Assignment: This exercise calls for an exact copy of the data below.

Saved data entries
BEGIN

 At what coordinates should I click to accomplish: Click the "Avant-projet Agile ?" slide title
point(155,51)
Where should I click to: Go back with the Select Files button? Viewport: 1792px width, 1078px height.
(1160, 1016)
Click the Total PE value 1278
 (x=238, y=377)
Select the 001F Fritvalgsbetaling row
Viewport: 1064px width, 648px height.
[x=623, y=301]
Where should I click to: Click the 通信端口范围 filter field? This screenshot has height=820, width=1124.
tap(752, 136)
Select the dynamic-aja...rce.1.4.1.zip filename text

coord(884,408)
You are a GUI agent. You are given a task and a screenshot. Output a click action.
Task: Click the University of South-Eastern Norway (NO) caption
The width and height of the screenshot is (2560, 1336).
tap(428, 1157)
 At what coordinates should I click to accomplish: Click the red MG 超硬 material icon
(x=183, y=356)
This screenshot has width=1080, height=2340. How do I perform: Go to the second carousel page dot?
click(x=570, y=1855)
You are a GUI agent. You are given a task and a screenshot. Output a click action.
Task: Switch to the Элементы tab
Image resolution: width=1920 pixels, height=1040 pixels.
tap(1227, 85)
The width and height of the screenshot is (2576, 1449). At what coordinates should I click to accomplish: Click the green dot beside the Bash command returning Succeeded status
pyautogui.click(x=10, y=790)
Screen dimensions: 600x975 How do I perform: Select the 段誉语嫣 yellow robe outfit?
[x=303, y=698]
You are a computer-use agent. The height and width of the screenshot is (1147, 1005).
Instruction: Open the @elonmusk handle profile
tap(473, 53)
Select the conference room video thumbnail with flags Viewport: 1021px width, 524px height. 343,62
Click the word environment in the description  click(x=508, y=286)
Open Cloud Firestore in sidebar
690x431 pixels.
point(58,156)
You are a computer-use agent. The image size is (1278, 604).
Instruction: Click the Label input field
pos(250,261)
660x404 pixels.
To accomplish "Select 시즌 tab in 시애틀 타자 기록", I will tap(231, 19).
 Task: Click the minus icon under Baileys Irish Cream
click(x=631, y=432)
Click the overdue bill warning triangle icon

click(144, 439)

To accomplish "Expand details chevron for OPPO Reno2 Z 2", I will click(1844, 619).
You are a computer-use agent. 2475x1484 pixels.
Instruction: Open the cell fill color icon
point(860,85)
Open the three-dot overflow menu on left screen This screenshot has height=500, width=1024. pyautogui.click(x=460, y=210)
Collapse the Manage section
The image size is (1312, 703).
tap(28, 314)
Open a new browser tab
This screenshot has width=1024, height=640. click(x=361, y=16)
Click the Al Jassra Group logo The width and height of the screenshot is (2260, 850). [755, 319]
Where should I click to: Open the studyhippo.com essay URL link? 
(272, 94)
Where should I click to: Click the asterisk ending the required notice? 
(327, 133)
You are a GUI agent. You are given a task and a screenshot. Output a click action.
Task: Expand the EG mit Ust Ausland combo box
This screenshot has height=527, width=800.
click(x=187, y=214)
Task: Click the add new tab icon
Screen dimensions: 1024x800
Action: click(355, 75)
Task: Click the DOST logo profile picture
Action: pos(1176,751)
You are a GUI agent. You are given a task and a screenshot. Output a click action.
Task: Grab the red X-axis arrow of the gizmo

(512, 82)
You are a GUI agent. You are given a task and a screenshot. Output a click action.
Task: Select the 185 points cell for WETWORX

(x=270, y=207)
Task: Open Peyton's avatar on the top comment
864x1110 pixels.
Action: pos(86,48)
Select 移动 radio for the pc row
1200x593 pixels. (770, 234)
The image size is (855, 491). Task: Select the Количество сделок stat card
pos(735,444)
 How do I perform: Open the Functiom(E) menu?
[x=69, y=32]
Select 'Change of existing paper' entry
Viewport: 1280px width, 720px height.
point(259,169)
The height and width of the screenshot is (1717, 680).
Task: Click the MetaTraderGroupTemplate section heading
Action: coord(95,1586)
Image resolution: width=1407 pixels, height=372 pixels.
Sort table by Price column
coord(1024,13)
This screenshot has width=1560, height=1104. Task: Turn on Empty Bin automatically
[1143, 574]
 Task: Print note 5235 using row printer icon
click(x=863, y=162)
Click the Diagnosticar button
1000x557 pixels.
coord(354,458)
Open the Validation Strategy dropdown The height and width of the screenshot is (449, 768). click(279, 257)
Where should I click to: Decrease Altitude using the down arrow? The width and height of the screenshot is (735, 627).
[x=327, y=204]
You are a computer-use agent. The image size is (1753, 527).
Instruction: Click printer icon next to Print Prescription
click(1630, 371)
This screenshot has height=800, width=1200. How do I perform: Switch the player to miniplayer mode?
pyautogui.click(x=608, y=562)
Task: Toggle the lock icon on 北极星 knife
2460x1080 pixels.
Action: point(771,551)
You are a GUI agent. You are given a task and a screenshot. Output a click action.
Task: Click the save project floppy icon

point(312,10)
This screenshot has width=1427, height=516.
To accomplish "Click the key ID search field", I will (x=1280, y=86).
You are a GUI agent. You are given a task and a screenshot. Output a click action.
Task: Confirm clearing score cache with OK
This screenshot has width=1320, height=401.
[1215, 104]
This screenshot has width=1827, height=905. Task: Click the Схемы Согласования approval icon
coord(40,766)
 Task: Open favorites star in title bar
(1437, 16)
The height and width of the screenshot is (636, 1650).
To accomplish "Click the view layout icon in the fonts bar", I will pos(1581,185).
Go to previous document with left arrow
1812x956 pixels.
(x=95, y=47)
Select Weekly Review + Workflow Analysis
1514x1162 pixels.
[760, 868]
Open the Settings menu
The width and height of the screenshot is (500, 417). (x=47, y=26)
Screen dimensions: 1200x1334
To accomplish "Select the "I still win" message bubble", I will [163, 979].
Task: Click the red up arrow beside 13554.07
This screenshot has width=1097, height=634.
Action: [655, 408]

END

Expected answer:
 At what coordinates should I click to accomplish: Click the "Avant-projet Agile ?" slide title
point(155,51)
Where should I click to: Go back with the Select Files button? Viewport: 1792px width, 1078px height.
(1160, 1016)
Click the Total PE value 1278
 (x=238, y=377)
Select the 001F Fritvalgsbetaling row
Viewport: 1064px width, 648px height.
[x=623, y=301]
Where should I click to: Click the 通信端口范围 filter field? This screenshot has height=820, width=1124.
tap(752, 136)
Select the dynamic-aja...rce.1.4.1.zip filename text

coord(884,408)
You are a GUI agent. You are given a task and a screenshot. Output a click action.
Task: Click the University of South-Eastern Norway (NO) caption
The width and height of the screenshot is (2560, 1336).
tap(428, 1157)
 At what coordinates should I click to accomplish: Click the red MG 超硬 material icon
(x=183, y=356)
This screenshot has width=1080, height=2340. How do I perform: Go to the second carousel page dot?
click(x=570, y=1855)
You are a GUI agent. You are given a task and a screenshot. Output a click action.
Task: Switch to the Элементы tab
Image resolution: width=1920 pixels, height=1040 pixels.
tap(1227, 85)
The width and height of the screenshot is (2576, 1449). At what coordinates should I click to accomplish: Click the green dot beside the Bash command returning Succeeded status
pyautogui.click(x=10, y=790)
Screen dimensions: 600x975 How do I perform: Select the 段誉语嫣 yellow robe outfit?
[x=303, y=698]
You are a computer-use agent. The height and width of the screenshot is (1147, 1005).
Instruction: Open the @elonmusk handle profile
tap(473, 53)
Select the conference room video thumbnail with flags Viewport: 1021px width, 524px height. 343,62
Click the word environment in the description  click(x=508, y=286)
Open Cloud Firestore in sidebar
690x431 pixels.
point(58,156)
You are a computer-use agent. The image size is (1278, 604).
Instruction: Click the Label input field
pos(250,261)
660x404 pixels.
To accomplish "Select 시즌 tab in 시애틀 타자 기록", I will tap(231, 19).
 Task: Click the minus icon under Baileys Irish Cream
click(x=631, y=432)
Click the overdue bill warning triangle icon

click(144, 439)

To accomplish "Expand details chevron for OPPO Reno2 Z 2", I will click(1844, 619).
You are a computer-use agent. 2475x1484 pixels.
Instruction: Open the cell fill color icon
point(860,85)
Open the three-dot overflow menu on left screen This screenshot has height=500, width=1024. pyautogui.click(x=460, y=210)
Collapse the Manage section
The image size is (1312, 703).
tap(28, 314)
Open a new browser tab
This screenshot has width=1024, height=640. click(x=361, y=16)
Click the Al Jassra Group logo The width and height of the screenshot is (2260, 850). [755, 319]
Where should I click to: Open the studyhippo.com essay URL link? 
(272, 94)
Where should I click to: Click the asterisk ending the required notice? 
(327, 133)
You are a GUI agent. You are given a task and a screenshot. Output a click action.
Task: Expand the EG mit Ust Ausland combo box
This screenshot has height=527, width=800.
click(x=187, y=214)
Task: Click the add new tab icon
Screen dimensions: 1024x800
Action: click(355, 75)
Task: Click the DOST logo profile picture
Action: pos(1176,751)
You are a GUI agent. You are given a task and a screenshot. Output a click action.
Task: Grab the red X-axis arrow of the gizmo

(512, 82)
You are a GUI agent. You are given a task and a screenshot. Output a click action.
Task: Select the 185 points cell for WETWORX

(x=270, y=207)
Task: Open Peyton's avatar on the top comment
864x1110 pixels.
Action: pos(86,48)
Select 移动 radio for the pc row
1200x593 pixels. (770, 234)
The image size is (855, 491). Task: Select the Количество сделок stat card
pos(735,444)
 How do I perform: Open the Functiom(E) menu?
[x=69, y=32]
Select 'Change of existing paper' entry
Viewport: 1280px width, 720px height.
point(259,169)
The height and width of the screenshot is (1717, 680).
Task: Click the MetaTraderGroupTemplate section heading
Action: coord(95,1586)
Image resolution: width=1407 pixels, height=372 pixels.
Sort table by Price column
coord(1024,13)
This screenshot has width=1560, height=1104. Task: Turn on Empty Bin automatically
[1143, 574]
 Task: Print note 5235 using row printer icon
click(x=863, y=162)
Click the Diagnosticar button
1000x557 pixels.
coord(354,458)
Open the Validation Strategy dropdown The height and width of the screenshot is (449, 768). click(279, 257)
Where should I click to: Decrease Altitude using the down arrow? The width and height of the screenshot is (735, 627).
[x=327, y=204]
You are a computer-use agent. The image size is (1753, 527).
Instruction: Click printer icon next to Print Prescription
click(1630, 371)
This screenshot has height=800, width=1200. How do I perform: Switch the player to miniplayer mode?
pyautogui.click(x=608, y=562)
Task: Toggle the lock icon on 北极星 knife
2460x1080 pixels.
Action: point(771,551)
You are a GUI agent. You are given a task and a screenshot. Output a click action.
Task: Click the save project floppy icon

point(312,10)
This screenshot has width=1427, height=516.
To accomplish "Click the key ID search field", I will (x=1280, y=86).
You are a GUI agent. You are given a task and a screenshot. Output a click action.
Task: Confirm clearing score cache with OK
This screenshot has width=1320, height=401.
[1215, 104]
This screenshot has width=1827, height=905. Task: Click the Схемы Согласования approval icon
coord(40,766)
 Task: Open favorites star in title bar
(1437, 16)
The height and width of the screenshot is (636, 1650).
To accomplish "Click the view layout icon in the fonts bar", I will pos(1581,185).
Go to previous document with left arrow
1812x956 pixels.
(x=95, y=47)
Select Weekly Review + Workflow Analysis
1514x1162 pixels.
[760, 868]
Open the Settings menu
The width and height of the screenshot is (500, 417). (x=47, y=26)
Screen dimensions: 1200x1334
To accomplish "Select the "I still win" message bubble", I will [163, 979].
Task: Click the red up arrow beside 13554.07
This screenshot has width=1097, height=634.
Action: [655, 408]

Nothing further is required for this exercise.